Requirement:
What you should output is the data below, unchanged in every character.

[Extracted records]
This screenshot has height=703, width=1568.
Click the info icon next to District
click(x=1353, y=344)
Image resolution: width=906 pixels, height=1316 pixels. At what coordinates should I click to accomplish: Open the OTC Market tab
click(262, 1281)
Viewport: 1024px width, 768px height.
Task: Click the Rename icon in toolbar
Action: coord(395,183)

Answer to this exercise:
This screenshot has height=703, width=1568.
Click the info icon next to District
click(x=1353, y=344)
Image resolution: width=906 pixels, height=1316 pixels. At what coordinates should I click to accomplish: Open the OTC Market tab
click(262, 1281)
Viewport: 1024px width, 768px height.
Task: Click the Rename icon in toolbar
Action: coord(395,183)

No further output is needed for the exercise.